Rows for locating text and elements:
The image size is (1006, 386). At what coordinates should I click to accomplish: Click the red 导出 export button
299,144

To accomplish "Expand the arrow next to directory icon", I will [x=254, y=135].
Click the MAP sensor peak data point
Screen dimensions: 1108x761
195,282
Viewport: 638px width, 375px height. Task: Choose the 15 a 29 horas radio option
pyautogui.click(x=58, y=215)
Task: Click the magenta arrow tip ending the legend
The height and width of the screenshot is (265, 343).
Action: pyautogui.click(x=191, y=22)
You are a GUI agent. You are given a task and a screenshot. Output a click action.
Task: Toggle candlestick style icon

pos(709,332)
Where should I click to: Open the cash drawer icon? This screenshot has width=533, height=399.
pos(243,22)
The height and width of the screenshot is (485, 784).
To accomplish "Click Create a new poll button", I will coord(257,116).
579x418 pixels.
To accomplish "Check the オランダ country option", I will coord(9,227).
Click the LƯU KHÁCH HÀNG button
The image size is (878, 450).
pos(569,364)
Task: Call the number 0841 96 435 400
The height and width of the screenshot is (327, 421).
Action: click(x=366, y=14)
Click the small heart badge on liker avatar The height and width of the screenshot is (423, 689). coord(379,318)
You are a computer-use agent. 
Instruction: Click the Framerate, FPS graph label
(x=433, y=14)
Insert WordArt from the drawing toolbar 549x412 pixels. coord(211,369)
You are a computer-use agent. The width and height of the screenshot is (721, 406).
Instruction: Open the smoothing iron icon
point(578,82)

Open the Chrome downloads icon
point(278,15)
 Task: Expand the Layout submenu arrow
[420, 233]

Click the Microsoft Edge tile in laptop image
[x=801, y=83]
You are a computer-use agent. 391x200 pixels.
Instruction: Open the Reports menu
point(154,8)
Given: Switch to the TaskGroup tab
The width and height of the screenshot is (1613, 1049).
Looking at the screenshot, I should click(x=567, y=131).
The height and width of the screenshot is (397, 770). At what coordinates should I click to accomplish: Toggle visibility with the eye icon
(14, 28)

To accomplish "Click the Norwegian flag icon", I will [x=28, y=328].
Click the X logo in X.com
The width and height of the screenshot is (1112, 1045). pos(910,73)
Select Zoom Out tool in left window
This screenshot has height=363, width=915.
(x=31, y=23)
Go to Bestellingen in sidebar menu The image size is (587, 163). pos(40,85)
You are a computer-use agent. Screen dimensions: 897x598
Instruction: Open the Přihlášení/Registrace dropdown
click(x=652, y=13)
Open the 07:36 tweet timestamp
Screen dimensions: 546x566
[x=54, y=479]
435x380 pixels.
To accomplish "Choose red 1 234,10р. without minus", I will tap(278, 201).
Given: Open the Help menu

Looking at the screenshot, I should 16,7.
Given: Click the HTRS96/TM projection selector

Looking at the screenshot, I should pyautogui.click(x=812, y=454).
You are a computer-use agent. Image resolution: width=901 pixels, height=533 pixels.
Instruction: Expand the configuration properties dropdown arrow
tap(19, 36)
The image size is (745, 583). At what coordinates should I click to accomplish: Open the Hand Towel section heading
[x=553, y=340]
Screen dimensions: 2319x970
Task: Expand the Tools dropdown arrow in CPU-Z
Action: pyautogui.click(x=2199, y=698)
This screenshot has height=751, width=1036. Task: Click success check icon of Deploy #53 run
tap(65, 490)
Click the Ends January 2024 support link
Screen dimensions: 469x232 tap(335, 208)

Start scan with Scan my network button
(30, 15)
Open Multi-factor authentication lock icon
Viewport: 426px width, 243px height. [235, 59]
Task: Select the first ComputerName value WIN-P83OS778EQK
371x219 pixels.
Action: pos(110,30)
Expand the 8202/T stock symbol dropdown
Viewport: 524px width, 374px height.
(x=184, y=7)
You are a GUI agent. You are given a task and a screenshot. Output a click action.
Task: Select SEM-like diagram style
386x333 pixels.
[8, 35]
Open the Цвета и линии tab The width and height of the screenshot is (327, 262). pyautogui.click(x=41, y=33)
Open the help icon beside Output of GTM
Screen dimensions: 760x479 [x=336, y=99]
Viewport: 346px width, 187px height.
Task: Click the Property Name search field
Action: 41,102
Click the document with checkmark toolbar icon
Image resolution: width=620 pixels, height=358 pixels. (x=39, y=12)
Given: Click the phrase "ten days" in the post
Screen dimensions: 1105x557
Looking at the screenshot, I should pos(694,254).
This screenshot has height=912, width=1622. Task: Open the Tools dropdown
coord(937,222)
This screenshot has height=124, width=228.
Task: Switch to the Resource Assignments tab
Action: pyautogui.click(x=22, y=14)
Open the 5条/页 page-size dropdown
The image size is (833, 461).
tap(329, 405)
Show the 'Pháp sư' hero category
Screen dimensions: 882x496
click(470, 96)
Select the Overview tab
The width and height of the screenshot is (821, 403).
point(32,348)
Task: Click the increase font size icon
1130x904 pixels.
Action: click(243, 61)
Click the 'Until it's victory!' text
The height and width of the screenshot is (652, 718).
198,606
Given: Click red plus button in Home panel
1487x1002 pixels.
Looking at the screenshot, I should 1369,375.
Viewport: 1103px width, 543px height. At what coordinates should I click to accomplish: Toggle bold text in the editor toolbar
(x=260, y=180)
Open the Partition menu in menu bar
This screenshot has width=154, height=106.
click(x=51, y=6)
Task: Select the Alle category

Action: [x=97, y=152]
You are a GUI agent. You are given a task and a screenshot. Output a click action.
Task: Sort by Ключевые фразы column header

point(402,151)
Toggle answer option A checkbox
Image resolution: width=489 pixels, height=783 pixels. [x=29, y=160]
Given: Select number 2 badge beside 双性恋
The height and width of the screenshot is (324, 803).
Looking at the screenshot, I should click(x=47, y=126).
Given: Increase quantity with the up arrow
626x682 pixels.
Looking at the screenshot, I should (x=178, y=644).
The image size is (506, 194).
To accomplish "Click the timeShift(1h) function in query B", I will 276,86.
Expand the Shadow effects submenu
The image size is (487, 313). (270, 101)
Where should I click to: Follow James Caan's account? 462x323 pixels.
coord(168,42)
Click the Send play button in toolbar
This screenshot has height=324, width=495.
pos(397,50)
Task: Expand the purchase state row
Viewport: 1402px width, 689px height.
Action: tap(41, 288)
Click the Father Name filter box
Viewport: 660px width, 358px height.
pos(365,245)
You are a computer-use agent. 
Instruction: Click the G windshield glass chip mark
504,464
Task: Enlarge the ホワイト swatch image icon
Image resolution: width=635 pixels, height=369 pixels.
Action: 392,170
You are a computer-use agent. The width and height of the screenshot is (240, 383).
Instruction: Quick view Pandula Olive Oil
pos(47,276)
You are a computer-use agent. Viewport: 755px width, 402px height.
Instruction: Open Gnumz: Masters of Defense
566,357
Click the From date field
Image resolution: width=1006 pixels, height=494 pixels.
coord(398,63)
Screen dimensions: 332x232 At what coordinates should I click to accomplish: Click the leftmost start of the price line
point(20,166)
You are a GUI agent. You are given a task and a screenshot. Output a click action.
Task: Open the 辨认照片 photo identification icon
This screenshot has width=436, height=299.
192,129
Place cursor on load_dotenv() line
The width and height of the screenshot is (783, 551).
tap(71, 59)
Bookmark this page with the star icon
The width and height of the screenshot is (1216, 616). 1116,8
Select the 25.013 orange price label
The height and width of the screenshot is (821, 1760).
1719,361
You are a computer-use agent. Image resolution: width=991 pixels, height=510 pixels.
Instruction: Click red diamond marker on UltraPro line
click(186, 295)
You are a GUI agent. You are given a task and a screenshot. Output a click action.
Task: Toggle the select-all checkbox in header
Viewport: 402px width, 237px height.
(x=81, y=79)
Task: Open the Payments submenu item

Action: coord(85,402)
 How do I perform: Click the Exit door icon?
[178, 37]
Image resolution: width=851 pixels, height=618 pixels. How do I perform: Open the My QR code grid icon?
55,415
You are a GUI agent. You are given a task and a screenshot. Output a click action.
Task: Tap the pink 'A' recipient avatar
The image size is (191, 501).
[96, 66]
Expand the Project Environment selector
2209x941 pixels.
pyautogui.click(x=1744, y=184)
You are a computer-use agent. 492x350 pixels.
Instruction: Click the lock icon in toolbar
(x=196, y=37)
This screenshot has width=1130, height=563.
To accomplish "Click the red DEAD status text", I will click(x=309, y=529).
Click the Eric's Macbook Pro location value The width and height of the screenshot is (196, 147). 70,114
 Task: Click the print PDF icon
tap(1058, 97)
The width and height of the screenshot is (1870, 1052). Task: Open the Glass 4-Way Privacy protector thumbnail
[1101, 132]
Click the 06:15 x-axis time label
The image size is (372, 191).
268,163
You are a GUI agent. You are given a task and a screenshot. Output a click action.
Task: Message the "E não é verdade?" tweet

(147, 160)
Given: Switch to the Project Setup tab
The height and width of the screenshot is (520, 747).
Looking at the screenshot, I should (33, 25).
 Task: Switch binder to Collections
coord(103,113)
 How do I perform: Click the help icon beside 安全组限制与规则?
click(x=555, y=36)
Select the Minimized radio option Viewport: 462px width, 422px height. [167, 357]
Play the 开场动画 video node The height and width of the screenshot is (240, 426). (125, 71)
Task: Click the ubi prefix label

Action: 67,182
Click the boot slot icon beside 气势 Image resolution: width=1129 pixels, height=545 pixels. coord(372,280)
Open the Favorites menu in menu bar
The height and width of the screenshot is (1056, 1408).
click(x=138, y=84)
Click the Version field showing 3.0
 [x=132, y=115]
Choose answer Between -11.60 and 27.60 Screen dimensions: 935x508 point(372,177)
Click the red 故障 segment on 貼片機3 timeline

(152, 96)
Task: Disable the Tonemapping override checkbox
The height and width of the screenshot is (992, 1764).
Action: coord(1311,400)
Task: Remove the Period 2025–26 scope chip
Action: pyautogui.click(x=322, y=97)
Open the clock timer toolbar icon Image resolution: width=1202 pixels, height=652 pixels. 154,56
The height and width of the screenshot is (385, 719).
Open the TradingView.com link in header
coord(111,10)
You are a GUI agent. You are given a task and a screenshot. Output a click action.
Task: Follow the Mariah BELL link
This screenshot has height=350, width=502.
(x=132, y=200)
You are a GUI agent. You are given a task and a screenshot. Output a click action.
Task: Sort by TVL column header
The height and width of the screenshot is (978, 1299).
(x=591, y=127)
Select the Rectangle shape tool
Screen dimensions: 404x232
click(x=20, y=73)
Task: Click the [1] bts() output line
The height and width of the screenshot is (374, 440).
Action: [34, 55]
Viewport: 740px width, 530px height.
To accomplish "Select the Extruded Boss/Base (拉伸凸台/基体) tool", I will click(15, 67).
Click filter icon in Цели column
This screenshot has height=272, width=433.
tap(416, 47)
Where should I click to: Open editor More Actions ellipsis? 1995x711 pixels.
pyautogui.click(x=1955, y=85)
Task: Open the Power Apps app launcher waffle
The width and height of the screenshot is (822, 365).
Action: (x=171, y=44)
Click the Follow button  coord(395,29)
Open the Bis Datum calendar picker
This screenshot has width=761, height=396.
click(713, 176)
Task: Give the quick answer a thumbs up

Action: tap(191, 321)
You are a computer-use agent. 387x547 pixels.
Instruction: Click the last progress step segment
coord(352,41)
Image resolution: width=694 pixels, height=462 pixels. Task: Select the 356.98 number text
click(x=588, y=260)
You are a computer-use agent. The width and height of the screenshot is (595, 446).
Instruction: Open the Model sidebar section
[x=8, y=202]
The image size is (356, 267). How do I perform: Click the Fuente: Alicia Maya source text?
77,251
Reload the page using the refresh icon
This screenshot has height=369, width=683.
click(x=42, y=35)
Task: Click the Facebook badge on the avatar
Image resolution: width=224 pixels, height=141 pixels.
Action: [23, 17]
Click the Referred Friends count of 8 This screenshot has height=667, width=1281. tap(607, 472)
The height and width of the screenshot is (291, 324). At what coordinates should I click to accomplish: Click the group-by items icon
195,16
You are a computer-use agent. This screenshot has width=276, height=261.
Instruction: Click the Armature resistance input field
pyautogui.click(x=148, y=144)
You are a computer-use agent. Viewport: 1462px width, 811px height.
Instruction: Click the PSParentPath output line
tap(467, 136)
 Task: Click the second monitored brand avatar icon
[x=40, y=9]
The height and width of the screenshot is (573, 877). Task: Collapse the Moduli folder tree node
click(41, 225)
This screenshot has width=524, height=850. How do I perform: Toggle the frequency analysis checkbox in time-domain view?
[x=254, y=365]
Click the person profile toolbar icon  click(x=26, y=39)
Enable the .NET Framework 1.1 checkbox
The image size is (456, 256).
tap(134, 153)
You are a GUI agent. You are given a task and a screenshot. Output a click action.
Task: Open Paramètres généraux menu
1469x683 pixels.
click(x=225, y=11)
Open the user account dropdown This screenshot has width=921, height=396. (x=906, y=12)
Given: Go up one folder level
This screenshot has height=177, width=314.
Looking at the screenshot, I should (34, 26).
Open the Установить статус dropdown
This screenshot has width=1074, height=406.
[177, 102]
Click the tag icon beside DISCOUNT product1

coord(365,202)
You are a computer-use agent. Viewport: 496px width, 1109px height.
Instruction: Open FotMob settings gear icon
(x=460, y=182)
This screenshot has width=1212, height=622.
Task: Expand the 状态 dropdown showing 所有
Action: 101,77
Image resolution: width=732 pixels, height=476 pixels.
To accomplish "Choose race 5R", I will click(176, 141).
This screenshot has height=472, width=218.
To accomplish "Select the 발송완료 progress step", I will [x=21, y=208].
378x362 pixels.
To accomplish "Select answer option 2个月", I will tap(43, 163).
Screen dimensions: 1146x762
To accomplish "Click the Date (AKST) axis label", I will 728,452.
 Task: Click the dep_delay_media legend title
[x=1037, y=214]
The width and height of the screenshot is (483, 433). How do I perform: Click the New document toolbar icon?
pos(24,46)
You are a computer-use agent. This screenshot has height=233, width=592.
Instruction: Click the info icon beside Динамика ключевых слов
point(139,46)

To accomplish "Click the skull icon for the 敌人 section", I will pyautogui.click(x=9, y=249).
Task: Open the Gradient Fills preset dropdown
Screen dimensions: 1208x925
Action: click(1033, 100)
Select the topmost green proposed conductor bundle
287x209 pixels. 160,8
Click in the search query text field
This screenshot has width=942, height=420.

What the task requires: Give the rows again from the beginning through the line containing "pos(569,364)", switching every "button" to "control" and leaving everything else as it stands.

Completed exercise:
The image size is (1006, 386). At what coordinates should I click to accomplish: Click the red 导出 export control
299,144

To accomplish "Expand the arrow next to directory icon", I will [x=254, y=135].
Click the MAP sensor peak data point
Screen dimensions: 1108x761
195,282
Viewport: 638px width, 375px height. Task: Choose the 15 a 29 horas radio option
pyautogui.click(x=58, y=215)
Task: Click the magenta arrow tip ending the legend
The height and width of the screenshot is (265, 343).
Action: pyautogui.click(x=191, y=22)
You are a GUI agent. You are given a task and a screenshot. Output a click action.
Task: Toggle candlestick style icon

pos(709,332)
Where should I click to: Open the cash drawer icon? This screenshot has width=533, height=399.
pos(243,22)
The height and width of the screenshot is (485, 784).
To accomplish "Click Create a new poll control", I will coord(257,116).
579x418 pixels.
To accomplish "Check the オランダ country option", I will coord(9,227).
Click the LƯU KHÁCH HÀNG control
The image size is (878, 450).
pos(569,364)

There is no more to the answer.